Investir no garimpo não compensava, diz Vale

José Alberto Araújo, gerente jurídico da Vale para a área de mineração, afirma que a empresa não se interessou em exercer seu direito de explorar ouro na região por ter avaliado, com base em estudos geológicos, que os ganhos financeiros com o projeto não seriam suficientes para justificar o alto investimento.

AE, Agência Estado

25 Julho 2010 | 09h00

"A extração em profundidade exigiria um processo de engenharia de grande porte e, considerando a quantidade de ouro a ser retirada, para a Vale não interessava", disse. Segundo ele, o governo pediu e a Vale aceitou destacar de seu título minerário a área que interessava à Cooperativa dos Garimpeiros de Serra Pelada.

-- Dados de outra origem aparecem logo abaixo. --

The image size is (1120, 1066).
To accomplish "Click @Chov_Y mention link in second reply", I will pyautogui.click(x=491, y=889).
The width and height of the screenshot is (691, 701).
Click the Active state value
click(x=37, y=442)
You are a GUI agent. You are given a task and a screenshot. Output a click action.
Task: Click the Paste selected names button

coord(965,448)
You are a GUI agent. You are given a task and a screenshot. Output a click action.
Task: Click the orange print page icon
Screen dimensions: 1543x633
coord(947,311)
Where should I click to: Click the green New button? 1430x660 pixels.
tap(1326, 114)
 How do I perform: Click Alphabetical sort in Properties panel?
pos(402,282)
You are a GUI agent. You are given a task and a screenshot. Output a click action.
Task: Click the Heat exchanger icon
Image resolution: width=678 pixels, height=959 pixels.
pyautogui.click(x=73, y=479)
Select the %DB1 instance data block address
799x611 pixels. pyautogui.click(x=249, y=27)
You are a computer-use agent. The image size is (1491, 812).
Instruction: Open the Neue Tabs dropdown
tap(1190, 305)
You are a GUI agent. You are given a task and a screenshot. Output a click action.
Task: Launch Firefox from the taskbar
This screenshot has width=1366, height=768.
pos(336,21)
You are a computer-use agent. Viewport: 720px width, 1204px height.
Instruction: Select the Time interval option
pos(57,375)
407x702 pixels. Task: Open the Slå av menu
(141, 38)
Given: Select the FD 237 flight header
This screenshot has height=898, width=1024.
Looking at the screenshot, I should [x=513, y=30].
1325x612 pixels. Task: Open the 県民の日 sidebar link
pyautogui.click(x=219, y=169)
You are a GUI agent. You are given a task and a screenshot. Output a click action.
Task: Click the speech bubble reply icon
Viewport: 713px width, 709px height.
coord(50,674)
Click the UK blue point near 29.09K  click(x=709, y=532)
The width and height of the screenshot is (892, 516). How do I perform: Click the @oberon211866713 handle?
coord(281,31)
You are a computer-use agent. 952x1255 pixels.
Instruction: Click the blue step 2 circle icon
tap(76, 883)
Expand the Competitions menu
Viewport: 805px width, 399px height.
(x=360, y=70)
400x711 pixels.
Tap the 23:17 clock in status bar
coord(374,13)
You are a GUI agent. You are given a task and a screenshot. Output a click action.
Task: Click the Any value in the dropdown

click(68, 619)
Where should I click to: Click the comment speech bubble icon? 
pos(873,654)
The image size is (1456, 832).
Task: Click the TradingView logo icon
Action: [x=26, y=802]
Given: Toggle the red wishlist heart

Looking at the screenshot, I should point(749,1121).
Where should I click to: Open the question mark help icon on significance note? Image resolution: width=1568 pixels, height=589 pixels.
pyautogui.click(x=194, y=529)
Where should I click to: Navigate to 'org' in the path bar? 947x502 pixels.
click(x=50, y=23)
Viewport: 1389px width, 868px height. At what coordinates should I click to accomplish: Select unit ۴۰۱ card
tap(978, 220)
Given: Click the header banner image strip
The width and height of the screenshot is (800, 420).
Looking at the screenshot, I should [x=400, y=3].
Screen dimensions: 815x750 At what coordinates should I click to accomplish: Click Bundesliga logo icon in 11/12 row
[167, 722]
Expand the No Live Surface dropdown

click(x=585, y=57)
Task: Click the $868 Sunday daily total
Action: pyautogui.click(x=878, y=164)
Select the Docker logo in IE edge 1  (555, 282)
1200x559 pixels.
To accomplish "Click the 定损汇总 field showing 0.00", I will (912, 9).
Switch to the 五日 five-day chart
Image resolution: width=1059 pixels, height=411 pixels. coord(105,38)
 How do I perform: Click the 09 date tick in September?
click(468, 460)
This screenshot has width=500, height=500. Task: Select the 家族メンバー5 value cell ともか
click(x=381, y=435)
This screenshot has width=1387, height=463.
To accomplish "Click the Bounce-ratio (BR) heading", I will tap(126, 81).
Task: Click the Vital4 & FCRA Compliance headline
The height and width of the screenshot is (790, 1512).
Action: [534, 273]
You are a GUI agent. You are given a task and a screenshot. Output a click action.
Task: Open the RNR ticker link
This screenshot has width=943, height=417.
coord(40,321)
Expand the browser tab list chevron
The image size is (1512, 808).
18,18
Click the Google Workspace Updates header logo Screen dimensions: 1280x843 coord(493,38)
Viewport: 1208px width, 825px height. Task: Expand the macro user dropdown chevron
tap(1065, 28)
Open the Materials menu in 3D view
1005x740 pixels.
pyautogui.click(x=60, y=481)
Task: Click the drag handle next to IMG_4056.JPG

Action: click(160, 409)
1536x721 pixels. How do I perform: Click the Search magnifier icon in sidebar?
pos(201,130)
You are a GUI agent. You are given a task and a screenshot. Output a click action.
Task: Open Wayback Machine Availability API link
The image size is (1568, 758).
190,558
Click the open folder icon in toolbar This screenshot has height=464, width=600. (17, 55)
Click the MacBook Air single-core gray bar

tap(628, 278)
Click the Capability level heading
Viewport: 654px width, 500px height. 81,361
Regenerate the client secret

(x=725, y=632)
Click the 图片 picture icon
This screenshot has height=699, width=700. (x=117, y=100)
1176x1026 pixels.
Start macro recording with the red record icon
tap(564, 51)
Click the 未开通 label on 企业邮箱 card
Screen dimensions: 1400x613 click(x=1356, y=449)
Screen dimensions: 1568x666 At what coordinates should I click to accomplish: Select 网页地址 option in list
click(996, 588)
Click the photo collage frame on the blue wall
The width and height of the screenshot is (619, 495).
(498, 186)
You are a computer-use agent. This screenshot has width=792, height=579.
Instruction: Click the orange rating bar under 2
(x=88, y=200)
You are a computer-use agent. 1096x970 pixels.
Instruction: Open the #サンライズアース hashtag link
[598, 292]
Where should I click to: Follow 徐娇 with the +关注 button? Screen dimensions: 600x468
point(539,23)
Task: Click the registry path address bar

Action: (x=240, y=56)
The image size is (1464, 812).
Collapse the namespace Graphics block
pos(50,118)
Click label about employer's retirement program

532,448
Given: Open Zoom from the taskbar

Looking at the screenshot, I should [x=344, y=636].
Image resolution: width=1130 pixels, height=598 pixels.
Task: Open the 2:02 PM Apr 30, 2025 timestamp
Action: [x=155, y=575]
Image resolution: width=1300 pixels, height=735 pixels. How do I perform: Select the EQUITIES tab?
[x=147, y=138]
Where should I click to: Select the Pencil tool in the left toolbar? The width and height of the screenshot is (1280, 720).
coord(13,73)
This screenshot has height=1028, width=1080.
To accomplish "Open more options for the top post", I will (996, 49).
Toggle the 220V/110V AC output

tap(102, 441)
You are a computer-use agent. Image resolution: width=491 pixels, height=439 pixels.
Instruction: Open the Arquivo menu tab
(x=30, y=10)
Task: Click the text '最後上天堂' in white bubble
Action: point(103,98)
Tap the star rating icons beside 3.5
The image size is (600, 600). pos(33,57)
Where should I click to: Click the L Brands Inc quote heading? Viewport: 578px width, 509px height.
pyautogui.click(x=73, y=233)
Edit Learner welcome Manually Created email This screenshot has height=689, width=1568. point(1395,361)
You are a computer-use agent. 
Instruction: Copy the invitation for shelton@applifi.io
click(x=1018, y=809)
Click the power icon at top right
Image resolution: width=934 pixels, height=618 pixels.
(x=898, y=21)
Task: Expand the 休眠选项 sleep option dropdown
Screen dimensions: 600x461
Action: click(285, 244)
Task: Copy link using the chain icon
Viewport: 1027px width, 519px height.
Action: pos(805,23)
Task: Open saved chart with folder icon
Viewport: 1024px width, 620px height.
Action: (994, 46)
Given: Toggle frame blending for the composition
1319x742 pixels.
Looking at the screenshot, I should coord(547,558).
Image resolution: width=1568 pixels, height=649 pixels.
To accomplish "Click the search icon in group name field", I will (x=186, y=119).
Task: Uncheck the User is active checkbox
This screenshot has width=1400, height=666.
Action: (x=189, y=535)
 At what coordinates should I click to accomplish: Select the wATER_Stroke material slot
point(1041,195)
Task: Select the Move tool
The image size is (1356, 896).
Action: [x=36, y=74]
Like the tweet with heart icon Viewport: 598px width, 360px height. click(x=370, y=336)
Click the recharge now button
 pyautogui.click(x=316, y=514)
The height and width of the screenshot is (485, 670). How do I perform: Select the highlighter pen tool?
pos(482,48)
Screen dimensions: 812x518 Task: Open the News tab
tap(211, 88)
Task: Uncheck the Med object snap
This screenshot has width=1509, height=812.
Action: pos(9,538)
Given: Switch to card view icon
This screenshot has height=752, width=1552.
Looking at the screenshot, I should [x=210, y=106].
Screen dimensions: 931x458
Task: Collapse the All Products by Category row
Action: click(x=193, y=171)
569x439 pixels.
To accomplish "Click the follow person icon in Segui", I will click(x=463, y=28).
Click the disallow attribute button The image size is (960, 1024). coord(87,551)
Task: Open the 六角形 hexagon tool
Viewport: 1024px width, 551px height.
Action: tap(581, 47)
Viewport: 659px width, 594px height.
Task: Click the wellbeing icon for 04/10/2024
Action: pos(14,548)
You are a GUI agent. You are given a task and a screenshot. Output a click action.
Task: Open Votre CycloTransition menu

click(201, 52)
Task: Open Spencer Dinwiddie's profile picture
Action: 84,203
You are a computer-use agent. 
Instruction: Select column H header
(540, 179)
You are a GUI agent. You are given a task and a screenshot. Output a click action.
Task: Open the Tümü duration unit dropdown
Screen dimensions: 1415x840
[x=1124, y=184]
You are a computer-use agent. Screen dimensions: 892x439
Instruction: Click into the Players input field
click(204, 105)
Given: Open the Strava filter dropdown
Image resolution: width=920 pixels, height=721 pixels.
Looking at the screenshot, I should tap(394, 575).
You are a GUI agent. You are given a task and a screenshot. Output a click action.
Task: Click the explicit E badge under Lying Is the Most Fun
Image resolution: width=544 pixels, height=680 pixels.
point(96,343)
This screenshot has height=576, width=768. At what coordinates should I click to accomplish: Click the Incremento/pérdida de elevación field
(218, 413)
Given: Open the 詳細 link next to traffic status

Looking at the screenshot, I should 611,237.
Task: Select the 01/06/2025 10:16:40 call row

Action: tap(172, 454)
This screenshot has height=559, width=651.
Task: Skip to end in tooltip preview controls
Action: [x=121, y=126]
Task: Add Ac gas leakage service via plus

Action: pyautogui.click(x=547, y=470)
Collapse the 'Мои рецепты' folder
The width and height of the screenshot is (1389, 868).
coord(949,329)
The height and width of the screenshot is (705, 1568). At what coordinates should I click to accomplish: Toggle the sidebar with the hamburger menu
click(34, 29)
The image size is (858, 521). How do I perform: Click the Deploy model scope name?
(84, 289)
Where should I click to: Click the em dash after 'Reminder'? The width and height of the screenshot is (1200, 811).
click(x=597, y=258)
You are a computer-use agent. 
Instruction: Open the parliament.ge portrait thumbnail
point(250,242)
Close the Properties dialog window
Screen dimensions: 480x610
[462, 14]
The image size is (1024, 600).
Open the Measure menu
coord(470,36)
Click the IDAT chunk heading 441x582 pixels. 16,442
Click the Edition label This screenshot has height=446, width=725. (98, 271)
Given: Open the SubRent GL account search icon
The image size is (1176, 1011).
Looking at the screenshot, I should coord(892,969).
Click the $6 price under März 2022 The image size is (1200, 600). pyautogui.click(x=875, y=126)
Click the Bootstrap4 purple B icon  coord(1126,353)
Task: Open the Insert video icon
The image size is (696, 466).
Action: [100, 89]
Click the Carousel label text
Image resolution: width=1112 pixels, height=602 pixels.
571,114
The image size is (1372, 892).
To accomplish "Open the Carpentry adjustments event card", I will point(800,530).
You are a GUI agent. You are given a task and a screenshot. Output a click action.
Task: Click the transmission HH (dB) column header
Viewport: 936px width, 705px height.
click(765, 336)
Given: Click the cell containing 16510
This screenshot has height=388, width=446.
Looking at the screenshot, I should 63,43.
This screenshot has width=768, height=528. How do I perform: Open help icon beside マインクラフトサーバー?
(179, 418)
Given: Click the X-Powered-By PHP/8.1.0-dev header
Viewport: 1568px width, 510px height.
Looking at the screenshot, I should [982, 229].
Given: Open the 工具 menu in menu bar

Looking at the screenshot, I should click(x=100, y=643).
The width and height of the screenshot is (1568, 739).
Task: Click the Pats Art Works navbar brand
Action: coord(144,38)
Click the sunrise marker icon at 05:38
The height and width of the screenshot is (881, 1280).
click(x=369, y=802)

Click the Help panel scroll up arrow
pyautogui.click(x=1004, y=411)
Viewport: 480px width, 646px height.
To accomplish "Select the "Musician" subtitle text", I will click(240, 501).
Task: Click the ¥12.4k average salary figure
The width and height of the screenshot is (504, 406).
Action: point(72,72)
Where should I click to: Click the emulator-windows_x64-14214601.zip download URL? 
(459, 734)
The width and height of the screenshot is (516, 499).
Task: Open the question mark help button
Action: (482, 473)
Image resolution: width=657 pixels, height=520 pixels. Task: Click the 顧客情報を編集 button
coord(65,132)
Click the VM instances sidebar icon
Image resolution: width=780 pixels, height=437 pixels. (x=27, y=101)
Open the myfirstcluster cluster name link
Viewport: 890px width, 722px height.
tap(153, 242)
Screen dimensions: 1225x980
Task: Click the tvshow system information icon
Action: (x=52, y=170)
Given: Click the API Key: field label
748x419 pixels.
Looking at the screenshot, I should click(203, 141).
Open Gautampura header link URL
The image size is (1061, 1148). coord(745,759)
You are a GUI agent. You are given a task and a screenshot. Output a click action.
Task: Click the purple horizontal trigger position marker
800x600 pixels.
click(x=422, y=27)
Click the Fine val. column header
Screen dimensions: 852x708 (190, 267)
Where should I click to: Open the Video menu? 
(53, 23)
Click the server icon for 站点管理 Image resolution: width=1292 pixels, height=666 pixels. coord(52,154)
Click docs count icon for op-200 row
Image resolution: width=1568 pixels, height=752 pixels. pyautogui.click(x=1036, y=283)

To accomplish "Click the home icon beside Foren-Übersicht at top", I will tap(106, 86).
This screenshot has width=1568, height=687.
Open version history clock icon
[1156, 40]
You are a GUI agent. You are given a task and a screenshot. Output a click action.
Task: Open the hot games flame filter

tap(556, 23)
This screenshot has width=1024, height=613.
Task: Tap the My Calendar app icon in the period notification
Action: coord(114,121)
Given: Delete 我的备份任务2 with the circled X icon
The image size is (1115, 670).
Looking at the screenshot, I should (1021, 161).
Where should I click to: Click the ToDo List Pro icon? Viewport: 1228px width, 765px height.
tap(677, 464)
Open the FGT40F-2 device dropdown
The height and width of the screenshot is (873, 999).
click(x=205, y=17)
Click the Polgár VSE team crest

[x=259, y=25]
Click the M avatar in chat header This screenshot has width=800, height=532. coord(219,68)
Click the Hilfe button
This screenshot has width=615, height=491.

A portaria que efetivou a cessão do direito foi publicada em fevereiro de 2007, quando o contrato com a Colossus estava em fase final de negociação pelo grupo do senador Edison Lobão.

Em 2009, já com Lobão no comando do Ministério de Minas e Energia, por meio do Ofício 262, de 20 de agosto, o secretário de Geologia e Mineração, Claudio Scliar, pediu que a Vale cedesse à cooperativa os direitos minerários de outra área, de 700 hectares, contígua aos 100 hectares da cava principal de Serra Pelada.

No documento, o secretário alegava que a cessão atenderia a ações de "inclusão social" promovidas pelo governo na região. A Vale novamente aceitou o pedido e autorizou a cooperativa e, por tabela, a Colossus, a realizarem pesquisas na área.